Beantworten Sie anhand des ausgewählten Abschnitts folgende Fragen:
1. Nach welchem Vorbild sollen die Muslime die Säkularisierung vollziehen?
2. Welche beiden Unterhändler hatten die Aufteilung der arabischen Gebiete des Osmanischen Reiches beschlossen?
3. Wie viele Jahre westlichen Kolonialismus nennt der Abschnitt?

> [Ausgewählter Abschnitt]
━━━━━━━━━━━━━━━━

4.Die Muslime schaffen den vollen Anschluß an diese Moderne, wenn sie die Säkularisierung nach europäischem Vorbild vollziehen.

5.Es gibt nur eine „Moderne“, aus der sich eine „Vormoderne“ ableiten läßt.

Der Verfolgungswahn der Araber beginnt laut Tibi 1916 mit dem Versprechen Englands und Frankreichs, den Arabern für ihre Mithilfe gegen die Osmanen ein unabhängiges Königreich zu geben. Ein Traum, der jäh zerplatzte, denn hinter verschlossenen Türen hatten die Unterhändler Sykes und Picot längst beschlossen, die arabischen Gebiete des Osmanischen Reiches zwischen Frankreich und England aufzuteilen. Seither, so der Autor, litten die Araber unter dem „Syndrom einer gegen sie gerichteten westlichen Verschwörung“. Dies sei der „Schlüssel zum Verständnis nahöstlicher Politik“. Eine völlige Überreaktion der Araber, meint der Autor, denn die Briten und der Scherif von Mekka hätten 1916 doch lediglich versucht, „sich in Wahrnehmung ihrer eigenen Interessen gegenseitig übers Ohr zu hauen“. Kolonialismus als Kavaliersdelikt: Sind die Araber also selber schuld an 200 Jahren westlichem Kolonialismus? Die europäische Seele ist beruhigt, denn, so der Autor weiter, „der arabische Orient wäre auch dann unterentwickelt geblieben, wenn er nicht kolonisiert worden wäre. Es ist schon längst überholt, alles mit dem abgedroschenen Hinweis auf das koloniale Erbe zu erklären“.

━━━━━━━━━━━━━━━━

[Einträge zu Zielkoordinaten]

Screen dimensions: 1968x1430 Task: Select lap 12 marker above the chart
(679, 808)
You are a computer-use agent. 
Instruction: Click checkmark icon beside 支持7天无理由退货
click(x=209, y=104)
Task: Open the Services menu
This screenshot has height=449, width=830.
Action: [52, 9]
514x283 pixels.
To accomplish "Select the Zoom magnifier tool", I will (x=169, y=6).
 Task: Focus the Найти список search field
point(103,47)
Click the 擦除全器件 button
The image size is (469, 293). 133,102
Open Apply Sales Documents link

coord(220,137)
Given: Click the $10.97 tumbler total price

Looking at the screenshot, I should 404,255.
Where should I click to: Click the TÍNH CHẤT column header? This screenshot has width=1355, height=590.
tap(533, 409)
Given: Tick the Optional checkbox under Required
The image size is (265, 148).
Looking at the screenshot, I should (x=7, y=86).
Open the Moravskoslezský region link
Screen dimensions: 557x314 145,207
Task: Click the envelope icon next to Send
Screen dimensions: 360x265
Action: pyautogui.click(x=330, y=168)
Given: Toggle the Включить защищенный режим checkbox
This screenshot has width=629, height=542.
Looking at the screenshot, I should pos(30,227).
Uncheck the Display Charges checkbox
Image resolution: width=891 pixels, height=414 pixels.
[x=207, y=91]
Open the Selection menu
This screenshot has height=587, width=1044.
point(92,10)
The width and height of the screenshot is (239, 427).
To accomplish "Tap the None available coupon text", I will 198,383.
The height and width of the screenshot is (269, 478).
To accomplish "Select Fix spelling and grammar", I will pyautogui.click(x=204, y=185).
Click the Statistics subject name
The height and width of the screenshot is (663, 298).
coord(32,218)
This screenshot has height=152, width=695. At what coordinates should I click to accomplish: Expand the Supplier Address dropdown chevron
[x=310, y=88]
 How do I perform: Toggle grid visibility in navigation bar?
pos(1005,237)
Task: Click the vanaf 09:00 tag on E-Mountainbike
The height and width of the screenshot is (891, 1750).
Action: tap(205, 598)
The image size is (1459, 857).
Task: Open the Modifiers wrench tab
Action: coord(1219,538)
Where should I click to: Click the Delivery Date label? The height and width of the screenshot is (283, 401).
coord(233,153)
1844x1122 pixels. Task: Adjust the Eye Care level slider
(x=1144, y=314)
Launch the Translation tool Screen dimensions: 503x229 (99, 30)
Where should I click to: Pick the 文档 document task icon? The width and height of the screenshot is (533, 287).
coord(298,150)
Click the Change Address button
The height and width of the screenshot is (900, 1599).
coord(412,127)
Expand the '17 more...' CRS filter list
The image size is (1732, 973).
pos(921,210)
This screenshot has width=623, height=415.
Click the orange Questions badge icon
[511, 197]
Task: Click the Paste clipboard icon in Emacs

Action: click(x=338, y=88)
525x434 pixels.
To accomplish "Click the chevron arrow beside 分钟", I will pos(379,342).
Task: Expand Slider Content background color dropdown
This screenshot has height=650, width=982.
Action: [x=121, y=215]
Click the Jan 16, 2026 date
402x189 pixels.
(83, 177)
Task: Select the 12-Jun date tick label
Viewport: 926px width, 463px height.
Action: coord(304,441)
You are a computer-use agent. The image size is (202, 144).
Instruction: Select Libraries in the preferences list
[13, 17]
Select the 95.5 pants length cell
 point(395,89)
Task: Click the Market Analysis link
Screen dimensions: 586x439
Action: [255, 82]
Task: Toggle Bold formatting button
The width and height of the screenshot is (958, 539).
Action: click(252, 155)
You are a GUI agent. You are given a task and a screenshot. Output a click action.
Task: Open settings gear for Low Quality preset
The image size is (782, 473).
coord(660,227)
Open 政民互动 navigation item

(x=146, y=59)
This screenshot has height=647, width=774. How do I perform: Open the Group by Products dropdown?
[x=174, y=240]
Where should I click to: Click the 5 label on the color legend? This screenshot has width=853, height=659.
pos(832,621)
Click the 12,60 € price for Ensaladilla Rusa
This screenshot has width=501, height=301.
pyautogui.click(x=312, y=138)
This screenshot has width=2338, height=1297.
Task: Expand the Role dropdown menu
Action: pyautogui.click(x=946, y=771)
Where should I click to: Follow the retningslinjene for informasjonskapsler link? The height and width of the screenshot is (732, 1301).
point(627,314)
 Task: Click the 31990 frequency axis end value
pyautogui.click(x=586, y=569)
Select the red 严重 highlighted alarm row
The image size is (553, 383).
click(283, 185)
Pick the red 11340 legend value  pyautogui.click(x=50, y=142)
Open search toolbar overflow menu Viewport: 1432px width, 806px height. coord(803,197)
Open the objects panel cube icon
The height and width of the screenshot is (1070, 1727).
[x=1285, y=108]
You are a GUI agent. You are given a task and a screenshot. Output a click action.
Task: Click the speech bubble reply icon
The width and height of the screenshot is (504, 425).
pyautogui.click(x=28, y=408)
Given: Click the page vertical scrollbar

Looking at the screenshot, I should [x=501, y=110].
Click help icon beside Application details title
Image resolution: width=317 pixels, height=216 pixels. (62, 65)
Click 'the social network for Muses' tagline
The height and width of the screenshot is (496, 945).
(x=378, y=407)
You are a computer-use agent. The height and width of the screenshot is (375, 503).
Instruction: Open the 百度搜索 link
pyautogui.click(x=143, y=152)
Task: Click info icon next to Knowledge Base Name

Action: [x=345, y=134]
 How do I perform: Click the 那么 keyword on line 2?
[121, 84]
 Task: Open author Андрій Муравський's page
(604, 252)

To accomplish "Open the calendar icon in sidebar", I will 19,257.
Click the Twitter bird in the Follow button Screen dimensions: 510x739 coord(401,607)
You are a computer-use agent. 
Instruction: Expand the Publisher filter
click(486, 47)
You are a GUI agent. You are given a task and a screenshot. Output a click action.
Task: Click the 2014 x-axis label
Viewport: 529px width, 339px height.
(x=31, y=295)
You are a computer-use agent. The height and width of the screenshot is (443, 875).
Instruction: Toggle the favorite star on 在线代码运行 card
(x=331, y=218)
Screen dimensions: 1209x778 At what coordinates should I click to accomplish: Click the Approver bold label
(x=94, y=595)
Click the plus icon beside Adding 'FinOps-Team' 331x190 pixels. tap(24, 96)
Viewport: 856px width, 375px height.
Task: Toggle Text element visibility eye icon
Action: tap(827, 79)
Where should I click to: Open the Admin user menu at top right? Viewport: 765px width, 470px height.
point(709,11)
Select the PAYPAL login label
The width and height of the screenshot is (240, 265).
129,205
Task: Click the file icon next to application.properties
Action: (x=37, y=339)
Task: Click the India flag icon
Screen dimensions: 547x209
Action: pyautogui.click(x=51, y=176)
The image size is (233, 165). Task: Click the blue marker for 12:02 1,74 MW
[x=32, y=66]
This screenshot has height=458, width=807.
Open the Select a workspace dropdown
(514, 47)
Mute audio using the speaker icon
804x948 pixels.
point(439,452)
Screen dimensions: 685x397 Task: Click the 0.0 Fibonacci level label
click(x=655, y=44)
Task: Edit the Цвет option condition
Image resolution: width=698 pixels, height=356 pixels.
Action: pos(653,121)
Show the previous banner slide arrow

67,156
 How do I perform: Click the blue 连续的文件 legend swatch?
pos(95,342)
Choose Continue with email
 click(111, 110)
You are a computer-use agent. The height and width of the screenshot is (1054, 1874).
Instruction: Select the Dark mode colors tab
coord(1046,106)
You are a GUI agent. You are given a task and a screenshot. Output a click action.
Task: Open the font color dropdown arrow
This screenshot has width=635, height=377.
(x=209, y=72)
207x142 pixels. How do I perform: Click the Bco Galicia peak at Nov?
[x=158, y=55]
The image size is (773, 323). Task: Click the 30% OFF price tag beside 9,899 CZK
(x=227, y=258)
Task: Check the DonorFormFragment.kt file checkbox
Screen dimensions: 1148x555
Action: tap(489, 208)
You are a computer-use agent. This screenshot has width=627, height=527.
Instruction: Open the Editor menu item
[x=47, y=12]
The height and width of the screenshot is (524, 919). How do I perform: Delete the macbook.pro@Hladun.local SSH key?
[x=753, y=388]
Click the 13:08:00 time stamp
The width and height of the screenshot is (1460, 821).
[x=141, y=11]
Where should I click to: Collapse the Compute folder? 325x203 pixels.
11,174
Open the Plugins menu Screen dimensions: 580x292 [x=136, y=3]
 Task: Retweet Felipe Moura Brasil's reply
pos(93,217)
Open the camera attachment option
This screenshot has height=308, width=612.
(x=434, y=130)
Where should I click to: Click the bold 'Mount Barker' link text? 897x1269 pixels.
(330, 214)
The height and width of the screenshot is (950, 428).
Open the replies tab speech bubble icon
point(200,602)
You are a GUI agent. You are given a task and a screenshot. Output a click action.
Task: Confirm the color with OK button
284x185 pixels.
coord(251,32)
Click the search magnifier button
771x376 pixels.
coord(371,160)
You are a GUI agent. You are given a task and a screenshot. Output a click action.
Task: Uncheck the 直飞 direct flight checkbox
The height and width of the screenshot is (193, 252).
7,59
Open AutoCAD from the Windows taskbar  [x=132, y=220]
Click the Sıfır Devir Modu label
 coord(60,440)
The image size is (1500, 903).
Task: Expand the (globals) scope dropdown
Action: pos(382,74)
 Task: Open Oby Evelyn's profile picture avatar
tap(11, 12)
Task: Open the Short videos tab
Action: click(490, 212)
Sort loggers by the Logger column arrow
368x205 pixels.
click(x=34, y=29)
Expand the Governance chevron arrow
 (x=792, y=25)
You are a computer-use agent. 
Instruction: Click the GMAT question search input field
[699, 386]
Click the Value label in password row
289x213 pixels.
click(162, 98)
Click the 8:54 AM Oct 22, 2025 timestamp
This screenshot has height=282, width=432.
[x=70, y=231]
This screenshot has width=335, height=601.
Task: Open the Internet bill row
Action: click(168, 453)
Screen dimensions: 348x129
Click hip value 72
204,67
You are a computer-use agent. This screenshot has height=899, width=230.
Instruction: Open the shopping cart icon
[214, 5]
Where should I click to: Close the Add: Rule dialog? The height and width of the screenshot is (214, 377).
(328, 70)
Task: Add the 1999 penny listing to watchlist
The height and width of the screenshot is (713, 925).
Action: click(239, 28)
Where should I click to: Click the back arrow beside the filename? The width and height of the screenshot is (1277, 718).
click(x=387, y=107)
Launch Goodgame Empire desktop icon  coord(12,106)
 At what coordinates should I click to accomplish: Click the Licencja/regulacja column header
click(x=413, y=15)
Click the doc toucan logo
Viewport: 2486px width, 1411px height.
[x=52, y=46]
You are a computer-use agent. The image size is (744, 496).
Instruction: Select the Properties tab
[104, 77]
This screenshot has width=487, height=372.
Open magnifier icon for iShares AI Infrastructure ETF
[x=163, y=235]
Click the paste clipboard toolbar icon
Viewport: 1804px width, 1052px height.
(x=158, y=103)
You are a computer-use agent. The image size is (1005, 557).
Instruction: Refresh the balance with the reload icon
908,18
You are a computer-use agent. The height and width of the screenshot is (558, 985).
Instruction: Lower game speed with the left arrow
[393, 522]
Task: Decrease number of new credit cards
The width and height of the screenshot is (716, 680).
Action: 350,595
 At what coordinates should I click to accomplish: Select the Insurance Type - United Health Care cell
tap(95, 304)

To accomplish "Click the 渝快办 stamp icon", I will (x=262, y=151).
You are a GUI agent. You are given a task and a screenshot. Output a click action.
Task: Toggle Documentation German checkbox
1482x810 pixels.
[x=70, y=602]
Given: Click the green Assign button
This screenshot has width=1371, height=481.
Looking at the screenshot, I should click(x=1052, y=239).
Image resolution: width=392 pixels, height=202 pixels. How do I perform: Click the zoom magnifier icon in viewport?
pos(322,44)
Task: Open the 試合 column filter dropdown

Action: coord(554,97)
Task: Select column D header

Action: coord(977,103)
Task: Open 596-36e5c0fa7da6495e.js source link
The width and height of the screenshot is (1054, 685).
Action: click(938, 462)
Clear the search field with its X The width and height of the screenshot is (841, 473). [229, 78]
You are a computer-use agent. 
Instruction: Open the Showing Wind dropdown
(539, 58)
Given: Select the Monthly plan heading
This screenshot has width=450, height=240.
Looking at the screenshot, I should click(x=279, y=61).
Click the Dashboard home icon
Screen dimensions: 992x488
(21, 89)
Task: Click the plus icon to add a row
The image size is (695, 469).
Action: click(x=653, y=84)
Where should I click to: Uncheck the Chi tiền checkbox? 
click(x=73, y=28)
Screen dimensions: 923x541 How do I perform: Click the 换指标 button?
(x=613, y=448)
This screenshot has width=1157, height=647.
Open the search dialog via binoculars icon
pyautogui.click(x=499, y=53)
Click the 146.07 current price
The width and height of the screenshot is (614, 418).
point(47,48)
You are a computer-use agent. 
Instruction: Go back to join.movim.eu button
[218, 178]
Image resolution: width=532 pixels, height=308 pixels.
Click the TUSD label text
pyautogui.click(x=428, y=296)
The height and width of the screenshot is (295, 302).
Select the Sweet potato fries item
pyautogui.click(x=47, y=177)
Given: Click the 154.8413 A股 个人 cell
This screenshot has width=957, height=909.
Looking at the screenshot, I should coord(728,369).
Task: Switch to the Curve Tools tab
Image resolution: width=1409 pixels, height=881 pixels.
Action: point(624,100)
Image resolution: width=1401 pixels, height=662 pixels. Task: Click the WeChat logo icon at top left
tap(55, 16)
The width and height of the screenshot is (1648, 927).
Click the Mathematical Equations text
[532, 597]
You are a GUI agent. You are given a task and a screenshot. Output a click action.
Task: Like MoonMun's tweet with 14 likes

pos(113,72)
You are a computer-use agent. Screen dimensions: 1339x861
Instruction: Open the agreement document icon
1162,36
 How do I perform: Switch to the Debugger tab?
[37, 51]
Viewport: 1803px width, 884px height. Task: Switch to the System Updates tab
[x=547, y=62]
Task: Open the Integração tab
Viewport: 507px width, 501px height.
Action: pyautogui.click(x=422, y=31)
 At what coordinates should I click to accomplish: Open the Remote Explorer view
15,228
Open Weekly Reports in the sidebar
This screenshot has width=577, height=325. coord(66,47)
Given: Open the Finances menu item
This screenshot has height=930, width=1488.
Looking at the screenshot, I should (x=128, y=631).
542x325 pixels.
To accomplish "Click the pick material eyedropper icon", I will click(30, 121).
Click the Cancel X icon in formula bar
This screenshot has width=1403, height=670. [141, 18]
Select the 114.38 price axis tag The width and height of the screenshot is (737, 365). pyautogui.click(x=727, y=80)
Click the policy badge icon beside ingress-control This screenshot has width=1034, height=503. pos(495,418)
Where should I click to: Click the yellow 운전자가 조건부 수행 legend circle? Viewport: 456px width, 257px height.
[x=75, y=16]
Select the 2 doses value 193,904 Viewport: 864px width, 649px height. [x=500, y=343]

━━━━━━━━━━━━━━━━

> [Bearbeitete Aufgabe]
1. Nach europäischem Vorbild.
2. Sykes und Picot.
3. 200 Jahre.